Output the entire listing that follows verbatim.

(Beginning of EXERCISE MATERIAL)

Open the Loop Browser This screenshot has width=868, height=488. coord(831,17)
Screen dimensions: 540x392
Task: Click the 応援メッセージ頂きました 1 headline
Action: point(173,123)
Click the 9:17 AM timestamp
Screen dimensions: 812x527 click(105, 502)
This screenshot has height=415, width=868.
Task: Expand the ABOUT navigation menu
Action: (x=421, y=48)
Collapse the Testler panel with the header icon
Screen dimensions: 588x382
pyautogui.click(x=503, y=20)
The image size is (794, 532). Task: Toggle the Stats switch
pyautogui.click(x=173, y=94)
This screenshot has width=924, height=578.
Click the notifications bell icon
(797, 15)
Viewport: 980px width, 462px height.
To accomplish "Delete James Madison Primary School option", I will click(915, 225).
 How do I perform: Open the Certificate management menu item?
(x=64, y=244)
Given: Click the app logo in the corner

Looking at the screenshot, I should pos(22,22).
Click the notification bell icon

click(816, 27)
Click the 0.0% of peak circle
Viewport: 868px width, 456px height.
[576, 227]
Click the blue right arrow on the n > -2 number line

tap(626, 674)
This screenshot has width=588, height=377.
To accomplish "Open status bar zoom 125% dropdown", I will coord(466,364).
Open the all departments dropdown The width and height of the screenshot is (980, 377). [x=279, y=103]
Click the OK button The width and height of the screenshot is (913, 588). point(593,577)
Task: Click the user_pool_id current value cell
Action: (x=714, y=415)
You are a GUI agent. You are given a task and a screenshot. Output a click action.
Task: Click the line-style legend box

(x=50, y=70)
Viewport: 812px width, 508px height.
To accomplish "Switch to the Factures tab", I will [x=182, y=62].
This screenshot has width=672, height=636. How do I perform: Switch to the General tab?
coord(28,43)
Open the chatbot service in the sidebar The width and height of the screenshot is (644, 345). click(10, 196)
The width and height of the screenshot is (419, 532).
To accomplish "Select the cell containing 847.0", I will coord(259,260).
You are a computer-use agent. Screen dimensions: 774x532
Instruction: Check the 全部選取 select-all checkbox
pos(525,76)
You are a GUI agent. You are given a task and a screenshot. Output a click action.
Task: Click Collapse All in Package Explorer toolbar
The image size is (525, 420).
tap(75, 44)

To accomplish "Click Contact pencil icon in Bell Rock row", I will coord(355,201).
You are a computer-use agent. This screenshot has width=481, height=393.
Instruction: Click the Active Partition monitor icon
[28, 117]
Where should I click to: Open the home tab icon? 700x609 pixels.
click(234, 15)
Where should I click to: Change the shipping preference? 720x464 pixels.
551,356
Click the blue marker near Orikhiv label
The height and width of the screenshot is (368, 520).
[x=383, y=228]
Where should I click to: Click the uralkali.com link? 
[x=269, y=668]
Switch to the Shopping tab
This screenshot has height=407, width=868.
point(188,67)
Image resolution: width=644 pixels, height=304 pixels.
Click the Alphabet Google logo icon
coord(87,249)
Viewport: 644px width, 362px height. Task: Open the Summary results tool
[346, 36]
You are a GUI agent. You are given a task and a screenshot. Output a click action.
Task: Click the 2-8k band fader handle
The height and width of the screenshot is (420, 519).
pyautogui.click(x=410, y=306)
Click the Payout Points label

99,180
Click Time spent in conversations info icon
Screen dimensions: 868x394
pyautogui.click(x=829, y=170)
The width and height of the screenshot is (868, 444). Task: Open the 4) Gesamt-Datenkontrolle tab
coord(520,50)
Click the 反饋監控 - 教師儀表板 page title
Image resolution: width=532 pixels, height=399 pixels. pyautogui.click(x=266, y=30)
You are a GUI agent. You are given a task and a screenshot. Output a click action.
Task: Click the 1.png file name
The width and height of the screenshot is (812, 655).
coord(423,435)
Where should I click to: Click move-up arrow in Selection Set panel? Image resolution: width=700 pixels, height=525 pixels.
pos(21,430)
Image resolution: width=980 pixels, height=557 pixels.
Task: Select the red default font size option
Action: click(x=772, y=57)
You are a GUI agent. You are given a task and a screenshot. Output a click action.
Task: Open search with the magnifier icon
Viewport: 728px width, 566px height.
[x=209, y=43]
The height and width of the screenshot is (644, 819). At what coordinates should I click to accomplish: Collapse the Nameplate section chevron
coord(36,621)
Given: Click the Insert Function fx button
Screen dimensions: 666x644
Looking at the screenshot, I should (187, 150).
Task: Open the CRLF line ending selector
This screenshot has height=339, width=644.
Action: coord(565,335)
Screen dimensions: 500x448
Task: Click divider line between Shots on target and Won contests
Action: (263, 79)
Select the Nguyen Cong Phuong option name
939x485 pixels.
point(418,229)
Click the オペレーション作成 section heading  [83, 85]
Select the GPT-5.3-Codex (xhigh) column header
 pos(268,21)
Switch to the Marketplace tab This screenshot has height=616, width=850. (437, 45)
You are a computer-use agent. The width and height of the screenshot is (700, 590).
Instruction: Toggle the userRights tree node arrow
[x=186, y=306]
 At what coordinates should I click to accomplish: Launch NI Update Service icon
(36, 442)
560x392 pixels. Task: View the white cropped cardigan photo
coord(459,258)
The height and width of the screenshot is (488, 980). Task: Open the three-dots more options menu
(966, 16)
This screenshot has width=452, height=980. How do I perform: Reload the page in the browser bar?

(End of EXERCISE MATERIAL)

● TASK SOLUTION:
Open the Loop Browser This screenshot has width=868, height=488. coord(831,17)
Screen dimensions: 540x392
Task: Click the 応援メッセージ頂きました 1 headline
Action: point(173,123)
Click the 9:17 AM timestamp
Screen dimensions: 812x527 click(105, 502)
This screenshot has height=415, width=868.
Task: Expand the ABOUT navigation menu
Action: (x=421, y=48)
Collapse the Testler panel with the header icon
Screen dimensions: 588x382
pyautogui.click(x=503, y=20)
The image size is (794, 532). Task: Toggle the Stats switch
pyautogui.click(x=173, y=94)
This screenshot has width=924, height=578.
Click the notifications bell icon
(797, 15)
Viewport: 980px width, 462px height.
To accomplish "Delete James Madison Primary School option", I will click(915, 225).
 How do I perform: Open the Certificate management menu item?
(x=64, y=244)
Given: Click the app logo in the corner

Looking at the screenshot, I should pos(22,22).
Click the notification bell icon

click(816, 27)
Click the 0.0% of peak circle
Viewport: 868px width, 456px height.
[576, 227]
Click the blue right arrow on the n > -2 number line

tap(626, 674)
This screenshot has width=588, height=377.
To accomplish "Open status bar zoom 125% dropdown", I will coord(466,364).
Open the all departments dropdown The width and height of the screenshot is (980, 377). [x=279, y=103]
Click the OK button The width and height of the screenshot is (913, 588). point(593,577)
Task: Click the user_pool_id current value cell
Action: (x=714, y=415)
You are a GUI agent. You are given a task and a screenshot. Output a click action.
Task: Click the line-style legend box

(x=50, y=70)
Viewport: 812px width, 508px height.
To accomplish "Switch to the Factures tab", I will [x=182, y=62].
This screenshot has width=672, height=636. How do I perform: Switch to the General tab?
coord(28,43)
Open the chatbot service in the sidebar The width and height of the screenshot is (644, 345). click(10, 196)
The width and height of the screenshot is (419, 532).
To accomplish "Select the cell containing 847.0", I will coord(259,260).
You are a computer-use agent. Screen dimensions: 774x532
Instruction: Check the 全部選取 select-all checkbox
pos(525,76)
You are a GUI agent. You are given a task and a screenshot. Output a click action.
Task: Click Collapse All in Package Explorer toolbar
The image size is (525, 420).
tap(75, 44)

To accomplish "Click Contact pencil icon in Bell Rock row", I will coord(355,201).
You are a computer-use agent. This screenshot has width=481, height=393.
Instruction: Click the Active Partition monitor icon
[28, 117]
Where should I click to: Open the home tab icon? 700x609 pixels.
click(234, 15)
Where should I click to: Change the shipping preference? 720x464 pixels.
551,356
Click the blue marker near Orikhiv label
The height and width of the screenshot is (368, 520).
[x=383, y=228]
Where should I click to: Click the uralkali.com link? 
[x=269, y=668]
Switch to the Shopping tab
This screenshot has height=407, width=868.
point(188,67)
Image resolution: width=644 pixels, height=304 pixels.
Click the Alphabet Google logo icon
coord(87,249)
Viewport: 644px width, 362px height. Task: Open the Summary results tool
[346, 36]
You are a GUI agent. You are given a task and a screenshot. Output a click action.
Task: Click the 2-8k band fader handle
The height and width of the screenshot is (420, 519).
pyautogui.click(x=410, y=306)
Click the Payout Points label

99,180
Click Time spent in conversations info icon
Screen dimensions: 868x394
pyautogui.click(x=829, y=170)
The width and height of the screenshot is (868, 444). Task: Open the 4) Gesamt-Datenkontrolle tab
coord(520,50)
Click the 反饋監控 - 教師儀表板 page title
Image resolution: width=532 pixels, height=399 pixels. pyautogui.click(x=266, y=30)
You are a GUI agent. You are given a task and a screenshot. Output a click action.
Task: Click the 1.png file name
The width and height of the screenshot is (812, 655).
coord(423,435)
Where should I click to: Click move-up arrow in Selection Set panel? Image resolution: width=700 pixels, height=525 pixels.
pos(21,430)
Image resolution: width=980 pixels, height=557 pixels.
Task: Select the red default font size option
Action: click(x=772, y=57)
You are a GUI agent. You are given a task and a screenshot. Output a click action.
Task: Open search with the magnifier icon
Viewport: 728px width, 566px height.
[x=209, y=43]
The height and width of the screenshot is (644, 819). At what coordinates should I click to accomplish: Collapse the Nameplate section chevron
coord(36,621)
Given: Click the Insert Function fx button
Screen dimensions: 666x644
Looking at the screenshot, I should (187, 150).
Task: Open the CRLF line ending selector
This screenshot has height=339, width=644.
Action: coord(565,335)
Screen dimensions: 500x448
Task: Click divider line between Shots on target and Won contests
Action: (263, 79)
Select the Nguyen Cong Phuong option name
939x485 pixels.
point(418,229)
Click the オペレーション作成 section heading  [83, 85]
Select the GPT-5.3-Codex (xhigh) column header
 pos(268,21)
Switch to the Marketplace tab This screenshot has height=616, width=850. (437, 45)
You are a computer-use agent. The width and height of the screenshot is (700, 590).
Instruction: Toggle the userRights tree node arrow
[x=186, y=306]
 At what coordinates should I click to accomplish: Launch NI Update Service icon
(36, 442)
560x392 pixels. Task: View the white cropped cardigan photo
coord(459,258)
The height and width of the screenshot is (488, 980). Task: Open the three-dots more options menu
(966, 16)
This screenshot has width=452, height=980. How do I perform: Reload the page in the browser bar?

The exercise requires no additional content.